Throughout his career, Mark became known as the "wounded gull" in recognition of his peculiar surfing style: knees braced, hunched shoulders, arms extended and hands bent up at the wrists. Despite this seemingly awkward stance, he was smooth, balanced and flexible through the water and this matched his outward temperament, which surf writer Nick Carroll described in a tribute: "at every turn in his life he's shown us a gracious, humble character, competitive without spite, winning without greed, losing without bitterness."
It is these characteristics that have undoubtedly drawn Mark towards the various community-based roles that he now undertakes. He is the Honorary President of the Australian Surfrider Foundation, an environmental organisation dedicated to protecting the coastal environment and along with his wife Jenny, is patron of the Sids and Kids Hunter Region organisation. Together they have raised more than $500,000 for research into sudden infant death syndrome after they tragically lost a child through cot death.
In addition, Mark has supported the John Hunter Children's Hospital, CanTeen and a NSW government campaign against violence towards women. He received an Order of Australia Medal in 1994 and the Centenary Medal in 2003. In another first, MR became the first world champion surfer to be recognised by the academic community when The University of Newcastle awarded him an Honorary Doctorate for his services to the community.
Mark Richards is a man whose passion and talent for surfing led him to become the world's best but it is a true reflection of his loyal character that he has remained in his hometown and contributes to Newcastle's future through sporting, business and community circles.
Surfing Magazine Surfer of the Year 1979, 1980 and 1982 Surfer Magazine Poll Winner 1979, 1980, 1981 and 1982 Sun-Caltex NSW Sportsman of the Year 1981. Finalist 1980 and 1982 ABC Sportsman of the Year Finalist 1982 and 1983 NSW Dept of Sport and Recreation Hall of Champions, inducted 1981 NBN 3 Sportsman of the Year 1979, 1980 and 1981, with a Special Award for Excellence in 1982 Confederation of Australian Sport, Sport Australia Awards, Male Athlete of the Year finalist, 1981 and 1983. Best single sporting performance finalist 1981 and 1983 Association of Surfing Professionals Services to the Sport Award 1988 Australian Surfriders Association Hall of Fame, inducted 1985 Newcastle Sporting Hall of Fame, inducted 1992 Medal of the Order of Australia, for Services to the Sport of Surfing, 1994 Surfing Walk of Fame, Huntington Beach, California, inducted 1995 Doctor of Letters, (honoris causa), University of Newcastle, October 2004
MR remains a rare beast in professional sport - a down-to-earth bloke unaffected by star-status and still maintaining widespread respect from both peers and upcoming surfers who weren't even thought of when he was carving his name into the history books.
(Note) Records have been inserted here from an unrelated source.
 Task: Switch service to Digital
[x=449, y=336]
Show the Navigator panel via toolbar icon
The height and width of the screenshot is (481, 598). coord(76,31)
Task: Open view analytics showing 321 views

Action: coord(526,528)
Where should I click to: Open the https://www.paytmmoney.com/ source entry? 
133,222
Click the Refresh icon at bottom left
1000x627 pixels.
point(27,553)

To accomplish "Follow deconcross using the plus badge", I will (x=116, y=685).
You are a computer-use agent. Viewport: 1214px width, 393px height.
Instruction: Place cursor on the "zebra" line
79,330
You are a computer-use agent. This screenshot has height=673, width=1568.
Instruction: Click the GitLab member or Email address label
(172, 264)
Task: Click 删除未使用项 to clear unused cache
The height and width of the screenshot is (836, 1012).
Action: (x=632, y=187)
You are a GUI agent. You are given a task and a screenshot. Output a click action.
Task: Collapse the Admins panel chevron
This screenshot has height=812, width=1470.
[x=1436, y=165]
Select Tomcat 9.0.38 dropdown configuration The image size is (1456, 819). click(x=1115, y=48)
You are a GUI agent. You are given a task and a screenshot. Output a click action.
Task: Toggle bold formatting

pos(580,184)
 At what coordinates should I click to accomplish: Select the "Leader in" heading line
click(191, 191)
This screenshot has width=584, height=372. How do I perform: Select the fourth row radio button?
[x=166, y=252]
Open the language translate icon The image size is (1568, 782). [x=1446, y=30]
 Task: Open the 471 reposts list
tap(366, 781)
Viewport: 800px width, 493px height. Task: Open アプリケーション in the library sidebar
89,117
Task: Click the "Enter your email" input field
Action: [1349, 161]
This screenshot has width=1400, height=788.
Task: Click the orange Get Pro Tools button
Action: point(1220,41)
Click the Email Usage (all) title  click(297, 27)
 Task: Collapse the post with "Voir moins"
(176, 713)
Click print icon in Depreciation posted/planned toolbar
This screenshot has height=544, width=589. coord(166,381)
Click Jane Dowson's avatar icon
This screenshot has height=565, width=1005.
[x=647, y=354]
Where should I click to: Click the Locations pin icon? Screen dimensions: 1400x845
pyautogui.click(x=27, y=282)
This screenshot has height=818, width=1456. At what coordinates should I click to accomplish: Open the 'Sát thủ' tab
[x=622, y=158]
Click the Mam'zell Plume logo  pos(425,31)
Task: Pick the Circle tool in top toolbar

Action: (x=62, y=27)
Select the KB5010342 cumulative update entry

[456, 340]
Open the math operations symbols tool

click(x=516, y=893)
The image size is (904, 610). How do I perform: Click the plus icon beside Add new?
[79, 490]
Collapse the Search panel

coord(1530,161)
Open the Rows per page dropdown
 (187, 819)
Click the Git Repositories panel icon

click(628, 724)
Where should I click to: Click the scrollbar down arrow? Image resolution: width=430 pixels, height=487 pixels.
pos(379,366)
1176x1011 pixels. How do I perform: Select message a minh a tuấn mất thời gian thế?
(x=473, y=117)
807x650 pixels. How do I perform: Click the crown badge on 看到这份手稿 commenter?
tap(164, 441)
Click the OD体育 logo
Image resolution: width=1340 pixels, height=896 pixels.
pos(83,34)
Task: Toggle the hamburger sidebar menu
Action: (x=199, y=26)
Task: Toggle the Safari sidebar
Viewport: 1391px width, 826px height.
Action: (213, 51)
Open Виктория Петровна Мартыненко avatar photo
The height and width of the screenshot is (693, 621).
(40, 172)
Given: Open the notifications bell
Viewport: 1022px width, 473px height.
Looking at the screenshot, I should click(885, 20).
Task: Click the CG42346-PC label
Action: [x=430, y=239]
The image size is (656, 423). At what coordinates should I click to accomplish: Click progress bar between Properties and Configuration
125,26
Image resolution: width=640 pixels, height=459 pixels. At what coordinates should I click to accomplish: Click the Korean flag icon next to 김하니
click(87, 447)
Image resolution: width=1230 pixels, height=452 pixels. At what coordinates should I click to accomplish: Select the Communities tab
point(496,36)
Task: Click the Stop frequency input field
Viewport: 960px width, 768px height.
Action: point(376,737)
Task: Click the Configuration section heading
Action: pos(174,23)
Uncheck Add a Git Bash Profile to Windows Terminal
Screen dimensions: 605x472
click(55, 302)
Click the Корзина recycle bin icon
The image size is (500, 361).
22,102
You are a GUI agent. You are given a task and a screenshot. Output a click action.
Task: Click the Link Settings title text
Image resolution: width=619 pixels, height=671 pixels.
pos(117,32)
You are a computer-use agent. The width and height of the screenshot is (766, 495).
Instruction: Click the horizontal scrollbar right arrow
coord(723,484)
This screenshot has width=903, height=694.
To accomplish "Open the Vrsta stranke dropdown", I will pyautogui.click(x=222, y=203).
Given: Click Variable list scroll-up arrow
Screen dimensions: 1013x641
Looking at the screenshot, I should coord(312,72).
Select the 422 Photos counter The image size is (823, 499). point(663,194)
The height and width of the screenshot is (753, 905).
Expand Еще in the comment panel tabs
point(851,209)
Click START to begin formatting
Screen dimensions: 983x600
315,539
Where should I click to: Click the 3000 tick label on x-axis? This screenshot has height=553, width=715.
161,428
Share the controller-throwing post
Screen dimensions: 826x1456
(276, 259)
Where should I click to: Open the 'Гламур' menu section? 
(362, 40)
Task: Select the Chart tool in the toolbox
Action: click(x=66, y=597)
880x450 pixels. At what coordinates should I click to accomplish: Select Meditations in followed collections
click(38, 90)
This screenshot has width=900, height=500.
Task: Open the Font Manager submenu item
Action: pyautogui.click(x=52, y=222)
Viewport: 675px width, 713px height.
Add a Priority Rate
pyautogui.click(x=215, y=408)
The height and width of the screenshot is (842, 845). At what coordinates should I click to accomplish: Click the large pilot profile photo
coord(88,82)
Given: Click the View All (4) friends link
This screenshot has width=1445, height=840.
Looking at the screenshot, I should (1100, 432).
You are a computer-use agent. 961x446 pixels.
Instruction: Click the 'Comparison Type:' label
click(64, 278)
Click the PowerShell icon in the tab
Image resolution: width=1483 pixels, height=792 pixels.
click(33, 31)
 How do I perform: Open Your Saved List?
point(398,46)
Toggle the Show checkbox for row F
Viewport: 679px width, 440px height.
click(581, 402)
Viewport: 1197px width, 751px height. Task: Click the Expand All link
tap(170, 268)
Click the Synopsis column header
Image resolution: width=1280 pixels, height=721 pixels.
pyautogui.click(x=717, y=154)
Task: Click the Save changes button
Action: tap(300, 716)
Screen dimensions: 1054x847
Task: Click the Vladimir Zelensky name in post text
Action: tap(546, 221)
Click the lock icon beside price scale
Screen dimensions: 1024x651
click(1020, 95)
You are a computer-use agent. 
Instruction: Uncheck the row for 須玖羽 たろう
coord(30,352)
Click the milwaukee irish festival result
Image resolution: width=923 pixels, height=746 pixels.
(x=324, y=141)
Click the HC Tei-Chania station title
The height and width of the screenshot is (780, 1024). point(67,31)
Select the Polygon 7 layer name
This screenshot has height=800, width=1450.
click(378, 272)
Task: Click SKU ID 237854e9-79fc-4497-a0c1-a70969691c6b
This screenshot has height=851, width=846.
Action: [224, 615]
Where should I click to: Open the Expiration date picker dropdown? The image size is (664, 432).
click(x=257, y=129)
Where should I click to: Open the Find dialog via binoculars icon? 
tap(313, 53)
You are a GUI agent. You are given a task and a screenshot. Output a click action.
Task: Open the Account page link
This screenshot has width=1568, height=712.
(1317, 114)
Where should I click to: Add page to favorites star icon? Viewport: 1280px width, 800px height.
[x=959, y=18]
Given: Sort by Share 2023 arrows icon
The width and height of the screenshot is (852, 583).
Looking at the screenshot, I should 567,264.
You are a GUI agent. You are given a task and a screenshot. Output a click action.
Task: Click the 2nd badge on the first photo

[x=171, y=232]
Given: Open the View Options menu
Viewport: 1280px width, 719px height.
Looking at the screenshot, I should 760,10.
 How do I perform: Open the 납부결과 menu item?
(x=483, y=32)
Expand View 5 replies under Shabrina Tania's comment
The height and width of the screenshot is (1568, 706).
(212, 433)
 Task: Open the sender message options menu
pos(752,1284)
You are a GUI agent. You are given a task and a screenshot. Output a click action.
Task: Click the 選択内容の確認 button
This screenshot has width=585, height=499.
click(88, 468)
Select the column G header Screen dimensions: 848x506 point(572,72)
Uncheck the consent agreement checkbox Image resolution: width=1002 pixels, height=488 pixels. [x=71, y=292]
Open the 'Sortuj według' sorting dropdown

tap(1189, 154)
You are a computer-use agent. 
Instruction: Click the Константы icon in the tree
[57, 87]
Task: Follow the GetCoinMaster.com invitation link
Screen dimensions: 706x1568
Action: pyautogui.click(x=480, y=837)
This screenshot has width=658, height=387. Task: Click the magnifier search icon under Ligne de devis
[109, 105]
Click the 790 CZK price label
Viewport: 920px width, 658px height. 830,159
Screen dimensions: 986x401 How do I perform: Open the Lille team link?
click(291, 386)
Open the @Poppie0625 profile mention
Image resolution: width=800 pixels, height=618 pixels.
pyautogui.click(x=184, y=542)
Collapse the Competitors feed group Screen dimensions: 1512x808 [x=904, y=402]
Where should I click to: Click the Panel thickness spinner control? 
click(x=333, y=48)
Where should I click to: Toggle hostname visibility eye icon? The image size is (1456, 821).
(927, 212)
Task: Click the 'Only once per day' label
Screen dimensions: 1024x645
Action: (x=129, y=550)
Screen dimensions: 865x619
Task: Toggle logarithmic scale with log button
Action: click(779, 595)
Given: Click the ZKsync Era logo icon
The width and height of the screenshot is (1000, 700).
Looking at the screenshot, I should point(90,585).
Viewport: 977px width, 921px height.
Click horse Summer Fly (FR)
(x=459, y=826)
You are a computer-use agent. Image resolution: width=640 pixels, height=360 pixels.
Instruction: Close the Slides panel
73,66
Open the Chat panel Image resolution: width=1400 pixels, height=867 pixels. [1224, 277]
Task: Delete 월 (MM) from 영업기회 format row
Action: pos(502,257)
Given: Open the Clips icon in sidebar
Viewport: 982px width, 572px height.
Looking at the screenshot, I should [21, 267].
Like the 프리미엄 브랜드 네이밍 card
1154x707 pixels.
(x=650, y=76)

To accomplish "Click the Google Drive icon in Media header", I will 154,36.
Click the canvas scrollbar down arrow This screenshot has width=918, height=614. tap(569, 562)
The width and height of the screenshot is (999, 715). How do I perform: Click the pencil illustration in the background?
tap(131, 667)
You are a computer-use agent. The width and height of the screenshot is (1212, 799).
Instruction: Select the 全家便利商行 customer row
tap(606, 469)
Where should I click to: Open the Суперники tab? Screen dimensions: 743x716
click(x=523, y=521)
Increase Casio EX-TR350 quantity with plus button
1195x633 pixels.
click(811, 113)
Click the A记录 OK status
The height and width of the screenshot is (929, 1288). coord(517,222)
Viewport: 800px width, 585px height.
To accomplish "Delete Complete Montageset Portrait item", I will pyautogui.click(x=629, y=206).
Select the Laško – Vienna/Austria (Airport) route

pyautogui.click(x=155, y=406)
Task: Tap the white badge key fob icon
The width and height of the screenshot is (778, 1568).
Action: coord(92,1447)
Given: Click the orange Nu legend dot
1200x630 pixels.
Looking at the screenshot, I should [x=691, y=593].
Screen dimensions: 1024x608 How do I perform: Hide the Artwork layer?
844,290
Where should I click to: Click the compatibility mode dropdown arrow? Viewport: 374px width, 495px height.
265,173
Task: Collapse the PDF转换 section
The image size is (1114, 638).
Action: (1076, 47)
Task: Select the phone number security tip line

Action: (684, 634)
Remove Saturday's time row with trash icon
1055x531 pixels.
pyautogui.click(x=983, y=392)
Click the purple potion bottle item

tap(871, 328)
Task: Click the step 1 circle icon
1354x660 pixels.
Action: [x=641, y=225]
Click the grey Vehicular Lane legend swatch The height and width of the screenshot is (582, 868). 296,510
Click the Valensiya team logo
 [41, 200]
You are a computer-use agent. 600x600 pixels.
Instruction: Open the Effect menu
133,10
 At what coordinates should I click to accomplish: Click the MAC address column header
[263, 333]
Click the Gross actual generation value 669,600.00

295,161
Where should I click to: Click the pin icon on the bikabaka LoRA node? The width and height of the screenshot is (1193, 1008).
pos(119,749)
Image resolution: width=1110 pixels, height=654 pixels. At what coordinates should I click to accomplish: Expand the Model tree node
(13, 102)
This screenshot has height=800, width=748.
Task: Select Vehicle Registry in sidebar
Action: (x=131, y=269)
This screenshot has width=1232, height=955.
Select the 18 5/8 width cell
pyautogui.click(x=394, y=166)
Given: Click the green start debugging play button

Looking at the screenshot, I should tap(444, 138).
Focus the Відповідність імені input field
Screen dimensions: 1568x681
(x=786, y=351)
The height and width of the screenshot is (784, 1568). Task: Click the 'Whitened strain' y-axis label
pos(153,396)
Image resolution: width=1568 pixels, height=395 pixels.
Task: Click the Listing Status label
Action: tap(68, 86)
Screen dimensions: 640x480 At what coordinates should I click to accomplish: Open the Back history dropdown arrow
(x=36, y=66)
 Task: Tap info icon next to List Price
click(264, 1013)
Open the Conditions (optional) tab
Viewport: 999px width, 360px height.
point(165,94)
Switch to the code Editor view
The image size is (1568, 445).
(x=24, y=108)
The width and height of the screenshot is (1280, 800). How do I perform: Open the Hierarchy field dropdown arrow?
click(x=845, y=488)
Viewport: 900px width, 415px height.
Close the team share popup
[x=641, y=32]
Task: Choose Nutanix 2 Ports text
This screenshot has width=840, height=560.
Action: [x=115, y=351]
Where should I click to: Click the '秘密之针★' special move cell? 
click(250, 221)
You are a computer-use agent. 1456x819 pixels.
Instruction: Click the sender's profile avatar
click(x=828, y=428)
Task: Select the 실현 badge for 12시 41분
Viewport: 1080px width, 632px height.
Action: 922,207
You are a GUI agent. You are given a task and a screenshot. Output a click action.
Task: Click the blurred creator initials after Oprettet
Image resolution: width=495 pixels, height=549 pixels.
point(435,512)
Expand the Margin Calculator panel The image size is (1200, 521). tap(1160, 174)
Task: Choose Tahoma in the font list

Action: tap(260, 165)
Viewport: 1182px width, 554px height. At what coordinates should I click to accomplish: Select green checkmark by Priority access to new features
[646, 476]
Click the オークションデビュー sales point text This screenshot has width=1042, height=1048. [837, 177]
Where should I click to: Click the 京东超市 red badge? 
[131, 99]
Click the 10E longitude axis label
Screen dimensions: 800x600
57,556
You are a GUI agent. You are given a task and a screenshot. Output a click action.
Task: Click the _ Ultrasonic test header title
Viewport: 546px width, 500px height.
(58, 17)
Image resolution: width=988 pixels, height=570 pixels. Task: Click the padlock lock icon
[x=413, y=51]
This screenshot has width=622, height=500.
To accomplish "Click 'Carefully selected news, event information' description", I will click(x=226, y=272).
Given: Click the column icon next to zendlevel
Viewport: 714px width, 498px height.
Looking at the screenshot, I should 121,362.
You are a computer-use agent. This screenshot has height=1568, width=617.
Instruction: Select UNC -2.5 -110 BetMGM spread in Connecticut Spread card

MR still lives at his beloved Merewether with wife Jenny and their kids. He still runs the surfboard shop that his father started. He still yaks with anyone in the area - from mad keen grommets to the old blokes that lap the Merewether Baths day in and day out, all weather, all year.
When the westerly winds are blowing, a southerly swell is cooking, and the blue pits are there for the taking somewhere between the third reef and the " ladies", there remains more than an off chance that the man nicknamed the "wounded gull" will emerge from one of those barrels with a smile as big as the one he peeled off when he was out there learning just what it takes to be the best in the world - over and over and over and over again.